The PnP manager sends this IRP to stop a device so it can reconfigure the device's hardware resources.
On Windows 2000 and later systems, the PnP manager sends this IRP only if a prior IRP_MN_QUERY_STOP_DEVICE completed successfully.
On Windows 98/Me, the PnP manager also sends this IRP when a device is being disabled and when a device stack has failed an IRP_MN_START_DEVICE request. In cases of failed start, the PnP manager sends this IRP without a preceding IRP_MN_QUERY_STOP_DEVICE request.
The PnP manager sends this IRP at IRQL PASSIVE_LEVEL in the context of a system thread.
I/O Status Block
A driver must set Irp->IoStatus.Status to STATUS_SUCCESS.
This IRP is handled first by the driver at the top of the device stack and then passed down to each lower driver in the stack.
In response to this IRP, Windows 2000 and later drivers stop the device and release any hardware resources being used by the device, such as I/O ports and interrupts.

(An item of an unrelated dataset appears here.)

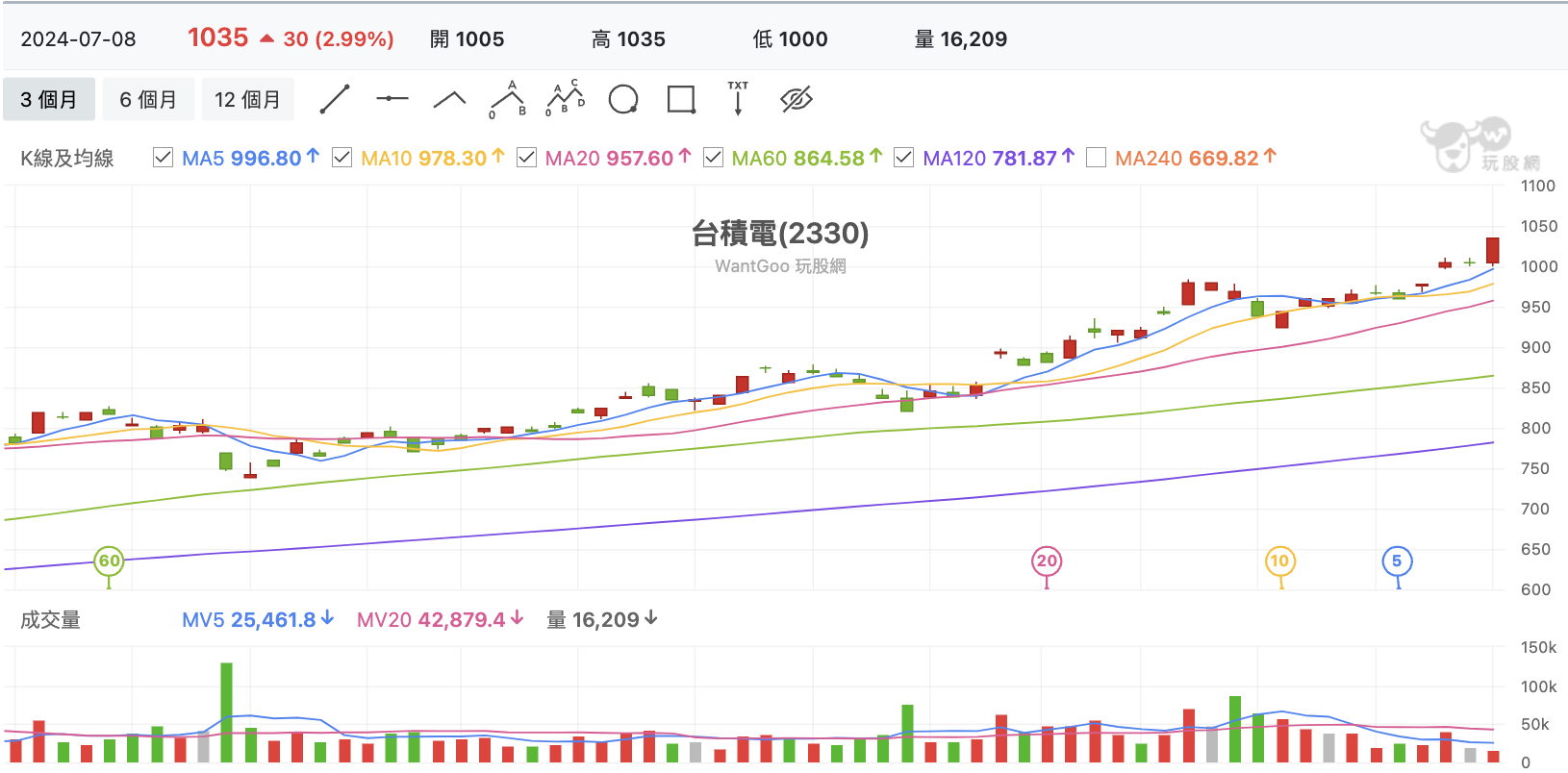The width and height of the screenshot is (1568, 773).
Task: Switch to the 6 個月 range tab
Action: pyautogui.click(x=148, y=99)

On Windows 2000 and later, a stop IRP is used solely to free a device's hardware resources so they can be reconfigured. Once the resources are reconfigured, the device is restarted. A stop IRP is not a precursor to a remove IRP. See Plug and Play for more information about the order in which PnP IRPs are sent to devices.

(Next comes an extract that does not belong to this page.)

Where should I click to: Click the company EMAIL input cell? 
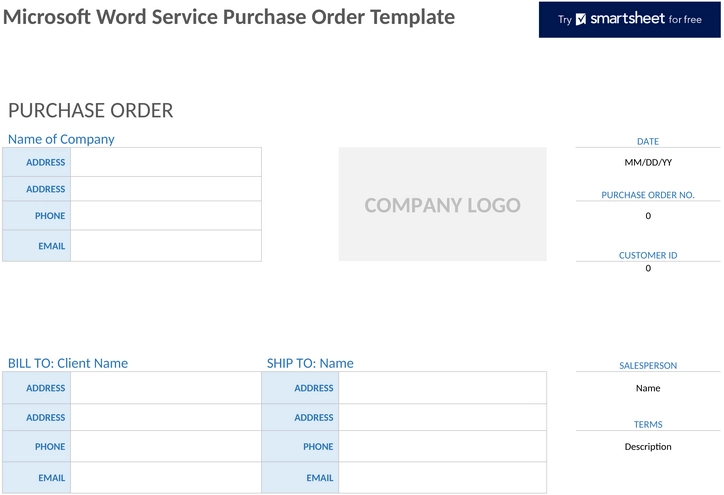pos(166,246)
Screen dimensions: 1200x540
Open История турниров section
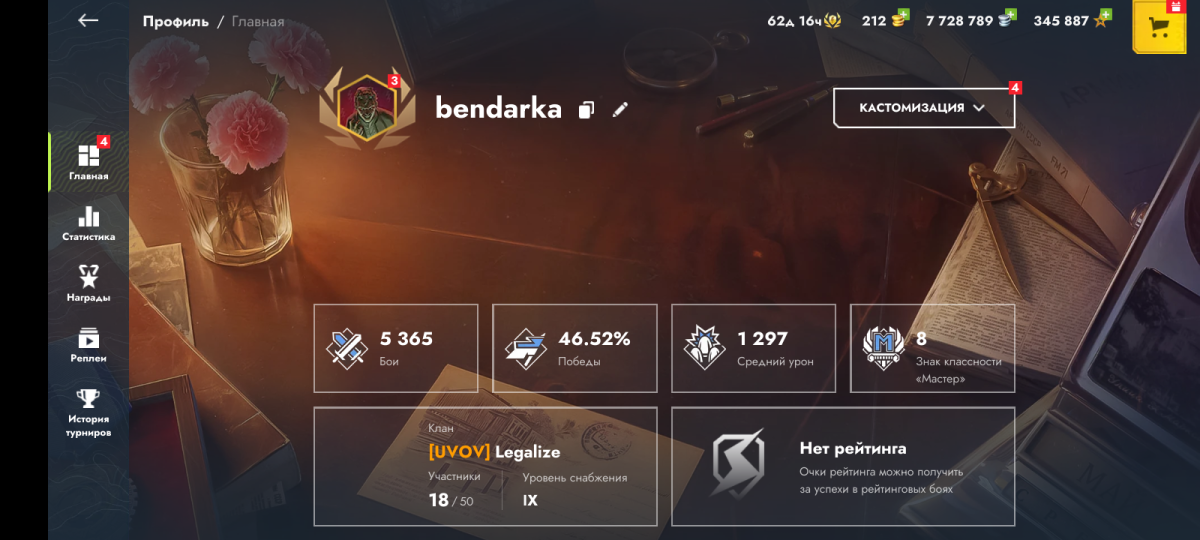(89, 413)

On Windows 98/Me, a stop IRP is also used after a failed start and when a device is being disabled. WDM drivers that run on these operating systems should stop the device, fail any incoming I/O, and disable and deregister any user-mode interfaces.
A driver must not fail this IRP. If a driver cannot release the device's hardware resources, it must fail the preceding query-stop IRP.
See Stopping a Device for detailed information about handling stop IRPs.
Sending This IRP
Reserved for system use. Drivers must not send this IRP.